Pasifilo.     O buono! Di chi è? di Vergilio?

Cleandro.     Che Vergilio? è d’una nostra chiosa eccellentissima.

Pasifilo.     Bella e morale certo, e degna di porsi in lettere d’oro. Tu debbi oggimai avere acquistato più di quello che ad Otranto lasciasti.

Cleandro.     Triplicato ho le mie facultà: è vero ch’io vi perdei uno figliolino di cinque anni, che avevo più caro che quanta robba sia al mondo.

Pasifilo.     Ah! troppo gran perdita veramente.

Cleandro.     Non so se morisse, o pur viva ancora in cattività. Pasifilo.     Io piango per compassione ch’io n’ho: ma sta di buona voglia, chè con Polimnesta ne acquisterai degli altri.

Cleandro.     Che pensi tu di queste lunghe che Damone mi dà?

Pasifilo.     È il padre desideroso di ben locare la figliuola: prima che determini, vuol pensarci e ripensarci un pezzo; ma non dubito che in tuo favore non si risolva in fine.

Cleandro.     Gli hai tu fatto intendere ch’io gli voglio far sopraddote di doi milia ducati d’oro?

Pasifilo.     Io non son stato a quest’ora.[1]

Cleandro.     Che ti risponde?

Pasifilo.     Non altro, se non che Erostrato gli offerisce il medesimo.

Cleandro.     Come può obligarsi Erostrato a questo, essendo figliuolo di famiglia?

Pasifilo.     Credi tu ch’io sia stato negligente a ricordarglielo?
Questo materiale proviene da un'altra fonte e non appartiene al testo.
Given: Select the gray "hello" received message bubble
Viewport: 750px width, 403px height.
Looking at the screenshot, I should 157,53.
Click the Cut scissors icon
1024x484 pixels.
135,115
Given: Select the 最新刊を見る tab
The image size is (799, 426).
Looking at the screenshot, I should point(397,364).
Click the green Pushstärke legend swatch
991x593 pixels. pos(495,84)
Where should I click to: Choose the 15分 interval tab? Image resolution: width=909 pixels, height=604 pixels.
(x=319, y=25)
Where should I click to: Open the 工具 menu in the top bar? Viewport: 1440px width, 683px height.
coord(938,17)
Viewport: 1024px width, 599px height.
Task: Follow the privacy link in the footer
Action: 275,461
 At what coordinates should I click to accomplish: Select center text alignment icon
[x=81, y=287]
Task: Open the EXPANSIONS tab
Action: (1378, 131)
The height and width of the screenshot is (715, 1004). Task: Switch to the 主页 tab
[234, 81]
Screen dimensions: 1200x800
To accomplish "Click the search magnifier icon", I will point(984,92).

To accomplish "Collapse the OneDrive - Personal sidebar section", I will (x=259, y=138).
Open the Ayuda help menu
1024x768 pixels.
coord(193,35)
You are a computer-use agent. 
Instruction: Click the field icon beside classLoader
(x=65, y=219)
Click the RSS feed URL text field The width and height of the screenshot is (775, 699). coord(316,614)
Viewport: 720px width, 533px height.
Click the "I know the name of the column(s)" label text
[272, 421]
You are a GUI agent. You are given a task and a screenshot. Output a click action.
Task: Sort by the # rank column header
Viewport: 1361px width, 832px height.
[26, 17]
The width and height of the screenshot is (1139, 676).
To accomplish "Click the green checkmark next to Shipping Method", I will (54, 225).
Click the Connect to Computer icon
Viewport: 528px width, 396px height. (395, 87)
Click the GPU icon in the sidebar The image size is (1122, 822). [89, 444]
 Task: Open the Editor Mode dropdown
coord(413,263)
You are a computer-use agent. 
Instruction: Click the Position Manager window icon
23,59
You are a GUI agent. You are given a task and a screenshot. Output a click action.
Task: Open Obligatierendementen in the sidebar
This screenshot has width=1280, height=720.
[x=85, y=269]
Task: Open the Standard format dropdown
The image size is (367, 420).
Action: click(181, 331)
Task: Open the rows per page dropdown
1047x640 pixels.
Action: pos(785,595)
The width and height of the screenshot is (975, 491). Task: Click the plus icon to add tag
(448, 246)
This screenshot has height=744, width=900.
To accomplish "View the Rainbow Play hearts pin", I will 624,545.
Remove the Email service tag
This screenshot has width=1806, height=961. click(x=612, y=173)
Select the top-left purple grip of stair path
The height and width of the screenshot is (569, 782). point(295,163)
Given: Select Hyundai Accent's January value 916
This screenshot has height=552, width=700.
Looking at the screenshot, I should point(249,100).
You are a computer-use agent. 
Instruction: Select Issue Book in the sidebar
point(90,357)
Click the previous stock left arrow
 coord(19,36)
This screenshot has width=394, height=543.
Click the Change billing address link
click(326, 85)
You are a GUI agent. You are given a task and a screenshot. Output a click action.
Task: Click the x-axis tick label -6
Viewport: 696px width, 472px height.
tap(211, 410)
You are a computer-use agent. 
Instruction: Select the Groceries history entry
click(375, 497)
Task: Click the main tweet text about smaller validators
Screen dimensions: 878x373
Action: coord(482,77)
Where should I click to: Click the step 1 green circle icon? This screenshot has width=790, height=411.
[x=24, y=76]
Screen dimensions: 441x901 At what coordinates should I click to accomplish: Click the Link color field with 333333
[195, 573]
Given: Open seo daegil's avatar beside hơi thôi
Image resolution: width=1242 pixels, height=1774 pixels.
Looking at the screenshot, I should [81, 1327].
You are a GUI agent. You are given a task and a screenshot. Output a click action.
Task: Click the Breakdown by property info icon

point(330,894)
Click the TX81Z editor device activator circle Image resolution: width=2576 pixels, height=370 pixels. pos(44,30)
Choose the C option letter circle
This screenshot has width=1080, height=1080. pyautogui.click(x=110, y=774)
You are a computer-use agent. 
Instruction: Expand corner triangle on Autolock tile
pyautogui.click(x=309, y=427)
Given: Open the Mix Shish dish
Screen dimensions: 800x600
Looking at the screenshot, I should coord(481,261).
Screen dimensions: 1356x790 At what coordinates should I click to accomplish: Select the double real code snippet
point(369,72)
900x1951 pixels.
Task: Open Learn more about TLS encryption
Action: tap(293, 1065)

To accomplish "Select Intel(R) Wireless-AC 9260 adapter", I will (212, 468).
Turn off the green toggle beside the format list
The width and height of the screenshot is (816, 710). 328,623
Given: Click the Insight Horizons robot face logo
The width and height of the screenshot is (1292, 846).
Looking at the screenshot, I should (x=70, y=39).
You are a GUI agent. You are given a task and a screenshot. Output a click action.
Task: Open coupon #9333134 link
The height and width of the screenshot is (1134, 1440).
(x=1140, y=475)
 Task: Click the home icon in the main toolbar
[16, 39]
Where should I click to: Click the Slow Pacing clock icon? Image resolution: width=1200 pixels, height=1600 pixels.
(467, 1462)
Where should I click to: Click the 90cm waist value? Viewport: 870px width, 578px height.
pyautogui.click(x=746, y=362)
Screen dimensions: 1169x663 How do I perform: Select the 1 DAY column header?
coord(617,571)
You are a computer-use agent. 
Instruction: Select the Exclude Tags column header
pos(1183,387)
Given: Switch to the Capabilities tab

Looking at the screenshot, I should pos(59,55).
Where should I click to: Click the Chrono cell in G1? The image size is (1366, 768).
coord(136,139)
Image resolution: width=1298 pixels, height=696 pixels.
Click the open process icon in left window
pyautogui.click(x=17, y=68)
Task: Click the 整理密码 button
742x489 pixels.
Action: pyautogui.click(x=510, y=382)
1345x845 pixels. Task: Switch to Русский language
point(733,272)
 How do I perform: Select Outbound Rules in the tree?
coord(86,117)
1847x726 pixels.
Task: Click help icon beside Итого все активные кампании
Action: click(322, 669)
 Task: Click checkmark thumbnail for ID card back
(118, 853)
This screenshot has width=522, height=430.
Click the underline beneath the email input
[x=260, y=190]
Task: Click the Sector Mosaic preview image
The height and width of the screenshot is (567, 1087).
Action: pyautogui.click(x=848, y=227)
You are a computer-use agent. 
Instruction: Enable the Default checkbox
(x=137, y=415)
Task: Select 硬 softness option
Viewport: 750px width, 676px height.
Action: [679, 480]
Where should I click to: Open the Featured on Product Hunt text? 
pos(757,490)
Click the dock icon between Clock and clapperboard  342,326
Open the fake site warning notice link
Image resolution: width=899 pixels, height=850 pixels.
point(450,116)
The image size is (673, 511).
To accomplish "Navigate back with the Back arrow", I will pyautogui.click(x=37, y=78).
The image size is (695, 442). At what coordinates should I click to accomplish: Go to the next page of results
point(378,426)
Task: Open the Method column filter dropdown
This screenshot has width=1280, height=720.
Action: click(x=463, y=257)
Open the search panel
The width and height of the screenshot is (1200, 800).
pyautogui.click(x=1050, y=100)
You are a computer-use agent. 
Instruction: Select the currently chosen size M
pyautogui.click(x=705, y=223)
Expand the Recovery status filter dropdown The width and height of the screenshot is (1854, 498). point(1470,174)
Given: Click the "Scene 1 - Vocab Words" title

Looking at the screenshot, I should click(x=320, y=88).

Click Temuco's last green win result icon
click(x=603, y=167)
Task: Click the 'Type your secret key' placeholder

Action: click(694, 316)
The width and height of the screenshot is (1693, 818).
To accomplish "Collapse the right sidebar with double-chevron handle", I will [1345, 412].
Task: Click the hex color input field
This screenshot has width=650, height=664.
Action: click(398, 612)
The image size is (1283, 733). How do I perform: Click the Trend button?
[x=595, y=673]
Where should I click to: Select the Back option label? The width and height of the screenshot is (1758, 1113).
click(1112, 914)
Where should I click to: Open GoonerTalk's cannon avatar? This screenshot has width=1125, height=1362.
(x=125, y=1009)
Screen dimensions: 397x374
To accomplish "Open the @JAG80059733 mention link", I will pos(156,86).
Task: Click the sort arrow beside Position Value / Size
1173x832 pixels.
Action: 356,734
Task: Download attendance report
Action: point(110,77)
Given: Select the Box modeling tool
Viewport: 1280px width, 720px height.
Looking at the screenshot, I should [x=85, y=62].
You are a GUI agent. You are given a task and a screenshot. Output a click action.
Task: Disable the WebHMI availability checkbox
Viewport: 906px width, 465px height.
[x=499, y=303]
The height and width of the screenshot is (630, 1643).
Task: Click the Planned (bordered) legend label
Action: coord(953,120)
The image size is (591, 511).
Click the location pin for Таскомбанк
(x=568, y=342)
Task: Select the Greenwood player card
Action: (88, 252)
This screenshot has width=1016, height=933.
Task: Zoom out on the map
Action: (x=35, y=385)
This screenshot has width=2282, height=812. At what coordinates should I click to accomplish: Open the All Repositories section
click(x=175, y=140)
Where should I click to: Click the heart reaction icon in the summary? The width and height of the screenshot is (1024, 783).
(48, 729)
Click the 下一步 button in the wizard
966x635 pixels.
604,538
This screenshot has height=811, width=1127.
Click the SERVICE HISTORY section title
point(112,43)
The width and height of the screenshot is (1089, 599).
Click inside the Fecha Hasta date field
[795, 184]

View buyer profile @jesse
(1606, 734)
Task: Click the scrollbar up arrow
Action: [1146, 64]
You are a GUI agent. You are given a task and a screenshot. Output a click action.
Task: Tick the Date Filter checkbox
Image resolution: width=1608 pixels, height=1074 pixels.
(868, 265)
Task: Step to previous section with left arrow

Non dubitare, che l’avversario tuo non è per averla, se non forse in sogno.

Cleandro.     Va, Pasifilo mio, se mai aspetto da te piacere, e truova Damone, e digli ch’io non gli dimando altro che sua figliuola, e non voglio da lui dote: io la doterò del mio, e se dua milia ducati non sono a bastanza, io gliene aggiugnerò cinquecento, e mille, e quel più che vuole egli medesimo. Va, e fa quell’opra: so che tu saprai fare. Non intendo a modo alcuno perdere questa causa. Non tardar più, va adesso.